Text to read:
# 5 channel amp vs multiple amps?



## rugbeanz (Jun 18, 2016)

so im installing 4 speakers and 2 subs in my car. 
what are some pros and cons of a 5 channel amp to power all of them or a mono amp for the subs and a 4 channel amp for the speakers.

2x 6.5" @ 50 RMS 4 OHMS
2x 6x9" @ 60 RMS 4 OHMS
2x 12" kickers 150 RMS 4 OHMS


----------



## kyheng (Jan 31, 2007)

Basically this matter don't have a definite answer as you need to consider the power out of the amp and your speakers can take.
For your case, a 5 channel amp would suits you the best since the sub's power requirement are not that high.


----------



## rugbeanz (Jun 18, 2016)

so what should i be looking for RMS/OHM wise for these speakers


----------



## Weigel21 (Sep 8, 2014)

Are those subs single or dual voice coil? 

If single voice coil, a [email protected] ohms and [email protected] ohms would do fine, but leave you with no headroom for future upgrading of drivers. 

You could go with an amplifier that is capable of around [email protected] ohms and [email protected] ohms and merely set the gains to limit power output of the amplifier to the power rating of the divers you use, this route will leave you with some overhead in case you change out drivers later on to once capable of handling more power. 

Now if the subs are DVC, then you can only wire the pair for a 1 ohm or 4 ohm final, in which case you would then want a 5-channel capable of [email protected] ohms or 1 ohm. No so sure there's anything on the market that can do [email protected] ohms and I'm not sure just how many have a 1 ohm stable sub channel. 

Putting the model numbers of the drivers you have and a budget can allow us to toss out amplifiers to consider.

Task description: Copy the stretch of the car amplifier thread from "## kyheng (Jan" through "speakers can take.", changing "definite answer" to "simple answer". Rely on the car amplifier thread alone, with no outside knowledge.

Information given:
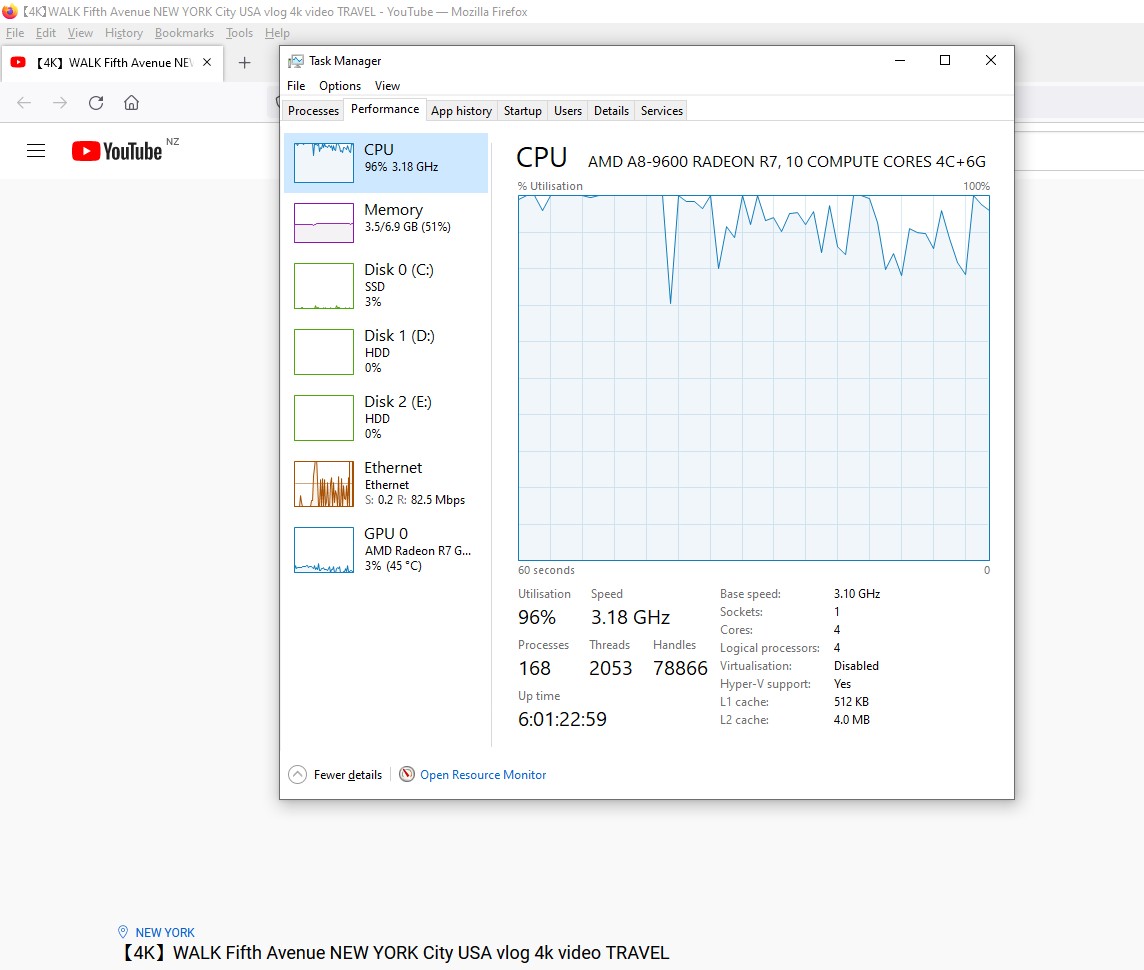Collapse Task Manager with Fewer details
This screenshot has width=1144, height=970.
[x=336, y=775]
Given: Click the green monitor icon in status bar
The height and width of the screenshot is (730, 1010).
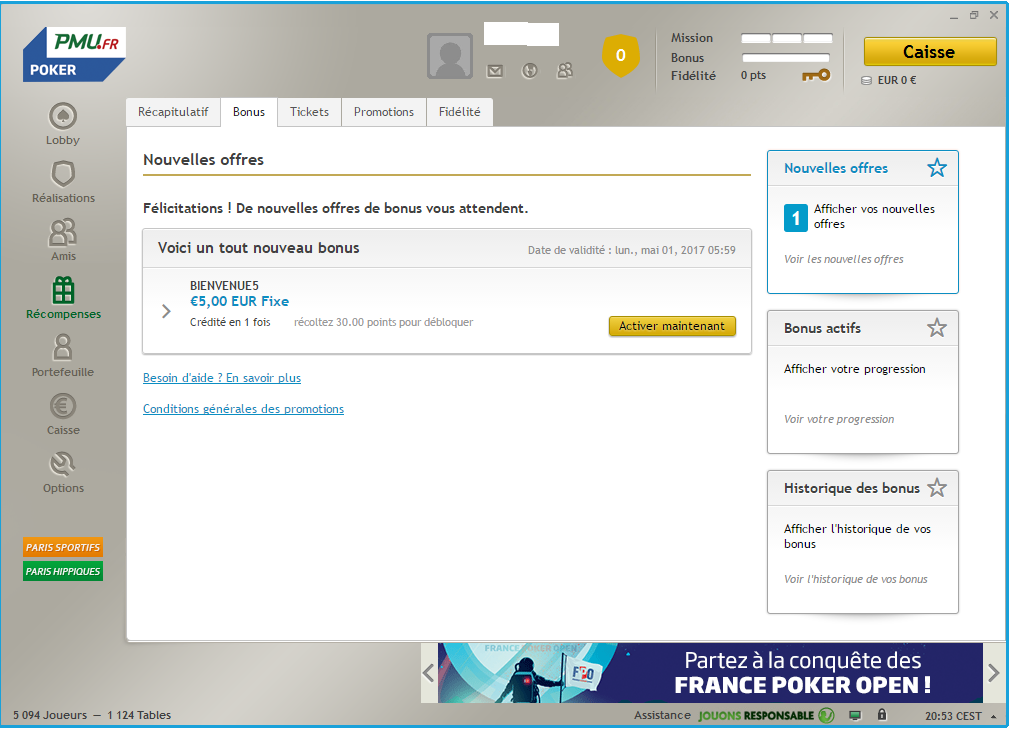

Worked solution:
## kyheng (Jan 31, 2007)

Basically this matter don't have a simple answer as you need to consider the power out of the amp and your speakers can take.